Since Java is a multiplatform programming language, you can develop your software among competing platforms with little to no modification.
Cons of Java on AI
1. Slower task execution.
Java may consume more memory when in use. It is faster but slower than other compiled languages.
2. High learning curve.
Java has more complicated codes , which may take some time for beginners to learn.
Python is another popular programming language. It is an object-oriented, interpreted, and high-level language capable of dynamic semantics.
Its syntax is typically more straightforward to learn than Java’s. It also tends to emphasize more on readability which helps to lower program maintenance costs.
Python also offers versatility as a general-purpose language. That and its simplicity make it the top pick for non-programmers such as accountants who require non-complicated customized programming.
Like Java, Python also has a variety of useful AI-based Python libraries, such as:
- NumPy, Python’s basic mathematical and scientific data computation package.
- PyBrain, Python’s modular machine learning library used in reinforcement learning and neural networks.
- Keras, an advanced deep learning API that enables quick calculations and prototyping while also offering other functions for data sets, visualizing graphs, and more.
- NLTK, a Python-based platform used for natural language recognition, processing, text analysis, and text mining.
Pros of Python on AI
1. Highly versatile
It seamlessly incorporates itself with existing applications. Since most high-end tech companies are Python-friendly, this language is among the top picks when making the top-of-the-line programs.
2. Highly productive
Python isn’t the top pick for beginners for no reason. With this language, it’s easier to change, read, copy, and share lines of codes which gives you fewer errors and more efficient algorithms.

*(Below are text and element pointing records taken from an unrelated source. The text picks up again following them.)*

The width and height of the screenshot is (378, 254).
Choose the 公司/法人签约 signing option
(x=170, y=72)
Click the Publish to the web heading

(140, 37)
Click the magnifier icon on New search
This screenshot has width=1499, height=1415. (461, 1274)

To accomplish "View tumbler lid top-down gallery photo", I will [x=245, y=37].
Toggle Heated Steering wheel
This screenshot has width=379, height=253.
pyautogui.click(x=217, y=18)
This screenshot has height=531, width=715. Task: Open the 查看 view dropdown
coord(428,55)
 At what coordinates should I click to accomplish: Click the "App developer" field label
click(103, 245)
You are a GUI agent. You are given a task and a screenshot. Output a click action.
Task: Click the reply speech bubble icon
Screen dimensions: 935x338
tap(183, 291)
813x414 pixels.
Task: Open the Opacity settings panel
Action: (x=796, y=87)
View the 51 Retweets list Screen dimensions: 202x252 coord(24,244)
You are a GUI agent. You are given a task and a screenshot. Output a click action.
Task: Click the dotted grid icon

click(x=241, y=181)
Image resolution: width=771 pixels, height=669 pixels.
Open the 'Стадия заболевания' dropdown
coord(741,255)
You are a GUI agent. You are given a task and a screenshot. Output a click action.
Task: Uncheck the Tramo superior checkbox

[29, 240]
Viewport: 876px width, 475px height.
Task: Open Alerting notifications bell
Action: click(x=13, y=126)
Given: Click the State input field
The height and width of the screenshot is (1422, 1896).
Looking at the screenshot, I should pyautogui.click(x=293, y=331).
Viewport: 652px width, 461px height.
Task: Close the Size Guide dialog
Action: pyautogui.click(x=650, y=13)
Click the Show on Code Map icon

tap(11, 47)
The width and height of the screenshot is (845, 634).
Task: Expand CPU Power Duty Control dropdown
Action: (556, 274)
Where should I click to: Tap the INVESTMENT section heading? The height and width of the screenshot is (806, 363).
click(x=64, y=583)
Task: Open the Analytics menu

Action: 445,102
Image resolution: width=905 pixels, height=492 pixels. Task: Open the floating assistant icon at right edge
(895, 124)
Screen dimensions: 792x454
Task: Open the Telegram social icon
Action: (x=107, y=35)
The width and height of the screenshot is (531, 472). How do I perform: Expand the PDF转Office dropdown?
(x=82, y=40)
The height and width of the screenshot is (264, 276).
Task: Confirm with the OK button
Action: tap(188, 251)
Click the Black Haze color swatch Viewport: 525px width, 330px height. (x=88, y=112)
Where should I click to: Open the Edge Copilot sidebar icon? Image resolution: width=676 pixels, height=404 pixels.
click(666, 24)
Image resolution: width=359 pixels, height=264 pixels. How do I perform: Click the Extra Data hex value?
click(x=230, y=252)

3. Good for visual diagrams.
Python has access to Matplotlib, which makes creating diagrams and charts more effortless. This makes it well-suited for AI concerning reports and calculations.
4. Excellent preprogrammed libraries.
Your AI-building journey will feel less complicated due to the wide range of Python libraries. Aside from those mentioned above, you also have Sci-kit picture, which is excellent for graphics, and Pandas, for advanced information investigation and structures.
Cons of Python on AI
1. Not for mobile app development.
Due to its incompatibility, Python is not really the best for developing Android and iOS apps. If you’re really keen on using Python, you can use Python libraries such as Kivy to help you with mobile app development.
2. Errors only show up at run-time.
Since Python is a dynamically-typed language, it can only show errors while you run the code. This makes bug fixes significantly difficult with Python.
Java vs Python: Close Comparison
All in all, both Java and Python can fill in what you’ll need to build AI.
Both languages can support NLP solutions and neural networks, which are crucial when building AI.
Java conducts type checks during compilation, while Python does it during run times which lengthens the overall execution time. This happens because Java is statistically typed and compiled, while Python is dynamically typed and interpreted while determining the variable type of data. The overall process makes building AI with Java faster than Python.
Java also requires you to indicate methods and classes. In comparison, Python allows you to write the code directly, which lessens the codes compared to Java.
You’re also required to declare variables and put semicolons at the end of statements with Java, This isn’t necessary with Python, making coding faster.
However, you need to put indentations on Python to mark where a code block belongs; otherwise, you’ll get errors. This step isn’t necessary with Java.
Python is significantly more straightforward to learn than Java, which takes a higher learning curve. Don’t get us wrong; Java is still one of the easier programming languages to learn.
Which is better for building AI?
Both Java and Python do an excellent job of building AI. What you choose ultimately depends on your needs, skills, and preference.
Since Java and Python have different strengths and weaknesses in their kits, it is essential to know which language should be applied to which operation.